127 Rue Vieille du Temple
75003 Paris
FR
January 27th, 2011 - February 24th, 2011
Opening: January 27th, 2011 7:00 PM - 9:00 PM

QUICK FACTS
WEBSITE:  
http://www.galeriefelli.com
NEIGHBORHOOD:  
3rd Arrondissement
EMAIL:  
contact@galeriefelli.com
PHONE:  
+33 (0)1 427 88 127
OPEN HOURS:  
Tue-Sat 11-1; 2-7

DESCRIPTION

Est-ce l’idée persistante du dévoilement qui fait toujours des triptyques un ensemble si mystérieux ?

Les triptyques trouvent leur origine dans ces peintures religieuses dés  le XIIème siècle. Ils possédaient deux panneaux latéraux conçus pour se rabattre sur le panneau central, en général plus grand. Cela permettait ce dévoilement de la peinture lors de l’ouverture. Y a-t-il donc encore dans chaque triptyque la mémoire de ces peintures sacrées, peintures données le temps du recueillement mais prêtes, après ce dévoilement à se refermer sur elles même ?...

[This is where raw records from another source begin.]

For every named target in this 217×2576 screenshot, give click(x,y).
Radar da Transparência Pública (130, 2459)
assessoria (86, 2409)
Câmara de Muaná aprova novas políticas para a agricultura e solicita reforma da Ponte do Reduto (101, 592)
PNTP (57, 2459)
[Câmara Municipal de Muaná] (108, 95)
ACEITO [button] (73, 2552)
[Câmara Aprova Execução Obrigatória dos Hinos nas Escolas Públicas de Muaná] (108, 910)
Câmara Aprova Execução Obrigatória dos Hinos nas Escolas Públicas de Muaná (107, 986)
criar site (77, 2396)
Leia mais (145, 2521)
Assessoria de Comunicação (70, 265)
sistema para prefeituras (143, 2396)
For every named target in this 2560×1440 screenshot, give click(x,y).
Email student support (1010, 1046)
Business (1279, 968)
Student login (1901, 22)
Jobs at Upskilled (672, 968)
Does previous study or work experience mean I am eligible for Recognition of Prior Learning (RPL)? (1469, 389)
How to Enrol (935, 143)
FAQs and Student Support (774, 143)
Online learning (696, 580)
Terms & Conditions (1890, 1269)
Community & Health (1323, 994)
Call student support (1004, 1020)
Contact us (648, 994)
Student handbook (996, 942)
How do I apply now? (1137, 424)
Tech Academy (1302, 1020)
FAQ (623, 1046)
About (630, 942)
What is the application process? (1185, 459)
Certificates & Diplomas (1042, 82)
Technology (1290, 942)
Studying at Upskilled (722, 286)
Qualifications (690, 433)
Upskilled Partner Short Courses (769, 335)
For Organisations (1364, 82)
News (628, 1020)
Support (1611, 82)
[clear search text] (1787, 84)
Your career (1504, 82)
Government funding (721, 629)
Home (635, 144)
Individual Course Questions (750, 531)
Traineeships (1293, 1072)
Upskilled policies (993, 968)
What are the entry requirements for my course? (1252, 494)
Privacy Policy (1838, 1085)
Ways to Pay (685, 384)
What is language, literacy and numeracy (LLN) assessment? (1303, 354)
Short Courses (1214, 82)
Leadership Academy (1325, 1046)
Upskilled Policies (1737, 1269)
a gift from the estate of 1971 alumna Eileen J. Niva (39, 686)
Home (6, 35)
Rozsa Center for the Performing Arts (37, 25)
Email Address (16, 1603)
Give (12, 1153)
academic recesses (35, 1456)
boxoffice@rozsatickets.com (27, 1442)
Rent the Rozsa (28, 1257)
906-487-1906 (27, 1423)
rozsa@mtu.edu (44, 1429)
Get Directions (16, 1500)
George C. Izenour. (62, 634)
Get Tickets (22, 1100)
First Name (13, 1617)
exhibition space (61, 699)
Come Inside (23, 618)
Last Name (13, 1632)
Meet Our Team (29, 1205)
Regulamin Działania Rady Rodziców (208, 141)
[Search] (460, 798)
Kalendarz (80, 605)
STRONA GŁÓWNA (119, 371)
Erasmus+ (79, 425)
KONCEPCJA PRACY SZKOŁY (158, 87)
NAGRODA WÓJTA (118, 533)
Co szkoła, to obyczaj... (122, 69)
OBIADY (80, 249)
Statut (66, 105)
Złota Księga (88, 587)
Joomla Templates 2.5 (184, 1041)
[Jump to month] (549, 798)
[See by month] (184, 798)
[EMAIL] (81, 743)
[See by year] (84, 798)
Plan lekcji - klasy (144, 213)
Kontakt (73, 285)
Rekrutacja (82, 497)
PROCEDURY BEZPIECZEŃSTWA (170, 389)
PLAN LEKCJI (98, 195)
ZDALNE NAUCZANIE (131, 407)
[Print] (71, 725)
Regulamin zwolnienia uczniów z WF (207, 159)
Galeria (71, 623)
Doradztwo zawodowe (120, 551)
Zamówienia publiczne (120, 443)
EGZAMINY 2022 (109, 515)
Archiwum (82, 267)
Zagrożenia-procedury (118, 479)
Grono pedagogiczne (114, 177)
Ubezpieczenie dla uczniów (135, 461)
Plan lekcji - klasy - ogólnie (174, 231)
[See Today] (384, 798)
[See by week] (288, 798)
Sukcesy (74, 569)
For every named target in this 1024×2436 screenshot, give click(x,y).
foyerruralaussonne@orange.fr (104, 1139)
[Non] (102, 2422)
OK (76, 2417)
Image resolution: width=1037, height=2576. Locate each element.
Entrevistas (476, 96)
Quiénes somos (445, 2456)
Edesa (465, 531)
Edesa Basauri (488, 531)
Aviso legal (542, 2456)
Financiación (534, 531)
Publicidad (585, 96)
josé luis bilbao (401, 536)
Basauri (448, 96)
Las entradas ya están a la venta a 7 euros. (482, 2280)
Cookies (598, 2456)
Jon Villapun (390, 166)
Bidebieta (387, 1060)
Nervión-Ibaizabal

Mais, loin de cette idée première, n’y a-t-il pas aussi dans un triptyque, un rythme, un mouvement, qu’une autre association ne peut donner. Un diptyque et un quadriptyque par exemple, avec leur symétrie, puis avec les associations binaires faites d’instinct, semblent nous priver de ce mouvement présent dans les triptyques. Il y a bien dans le triptyque comme un équilibre instable qui veut nous faire initier une marche, un voyage… Si un diptyque semble nous dire un début et une fin, un triptyque lui, parait plus ouvert, comme s’il cherchait à ne pas nous indiquer de fin, nous incitant chacun à l’inventer, comme le font trois points de suspension…

Il y a réellement quelque chose qui fonctionne dans cette association de trois tableaux. On ne peut pas parler de série, ni même de séquence. C’est un tout offrant un équilibre dynamique qui en plus parvient à préserver l’autonomie de chaque tableau.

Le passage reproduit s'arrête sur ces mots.